# Lee Valley Tools Wood Lathe Courses



## jcdammeyer (Sep 28, 2022)

Has anyone ever taken one of the Lee Valley "how to use a wood lathe" course?  They are starting to talk about doing in store classes again and I've always wanted to enhance my grade 8 shop lessons.


----------



## trlvn (Sep 29, 2022)

I couldn't find a course being offered by Lee Valley.  Just a demonstration...IOW no hands on.  I think it is important to actually hold the tools and feel them cutting.

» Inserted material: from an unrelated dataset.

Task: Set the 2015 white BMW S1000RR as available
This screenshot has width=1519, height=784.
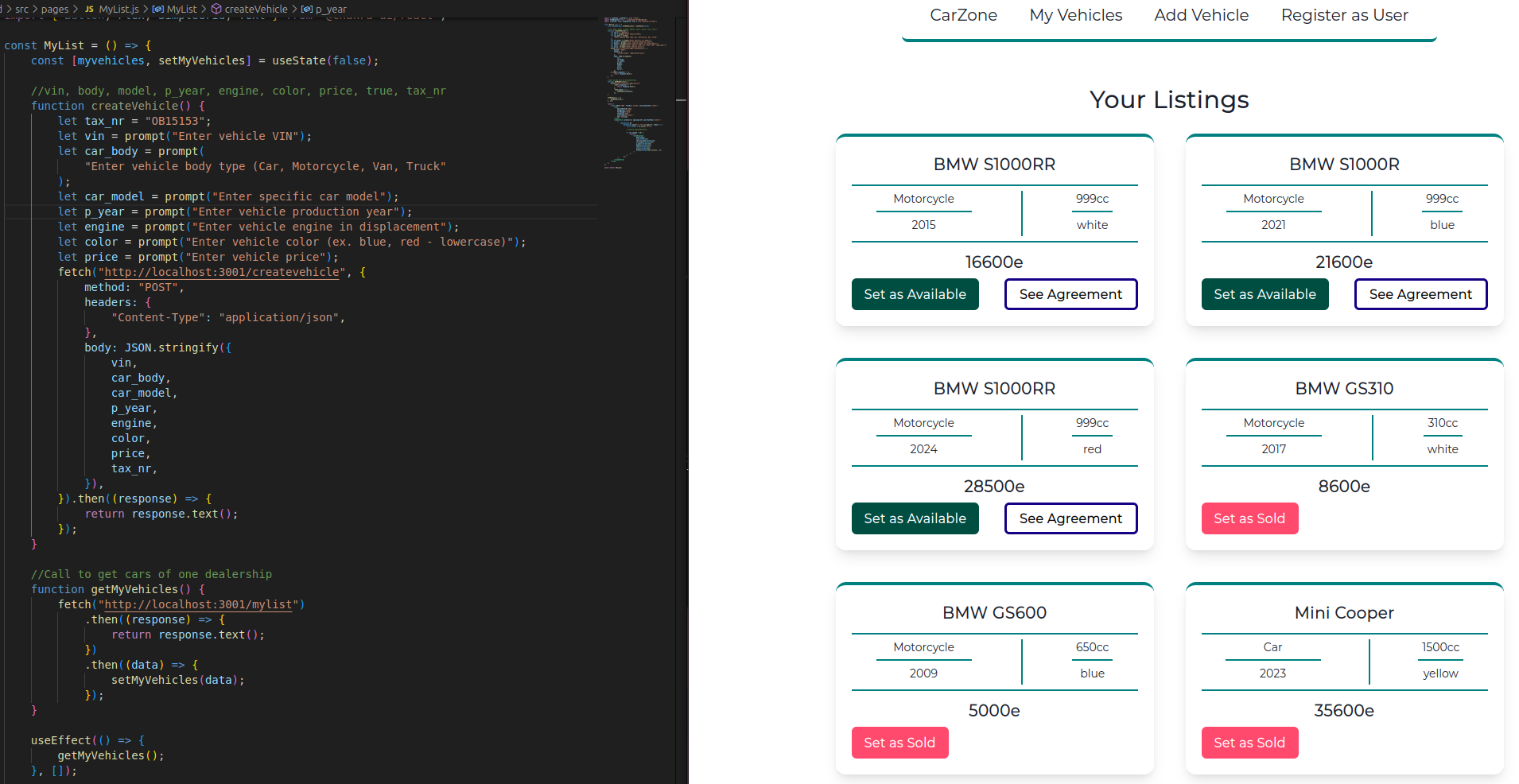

Have you checked out a local woodturning guild or club?  Most of them are very welcoming to new members with small group or one-on-one coaching for very little money.  I don't know anything about them, but I did find:





__





						Island Woodturners Guild
					






					www.islandwoodturners.ca
				




Craig


----------



## David_R8 (Sep 29, 2022)

I'm a member of Island Woodturners and haven't been terribly impressed. They eagerly took my membership dues but they are basically incommunicado. I asked if there were any local mentors and never heard a peep back from the President.


----------



## David_R8 (Sep 29, 2022)

jcdammeyer said:


> Has anyone ever taken one of the Lee Valley "how to use a wood lathe" course?  They are starting to talk about doing in store classes again and I've always wanted to enhance my grade 8 shop lessons.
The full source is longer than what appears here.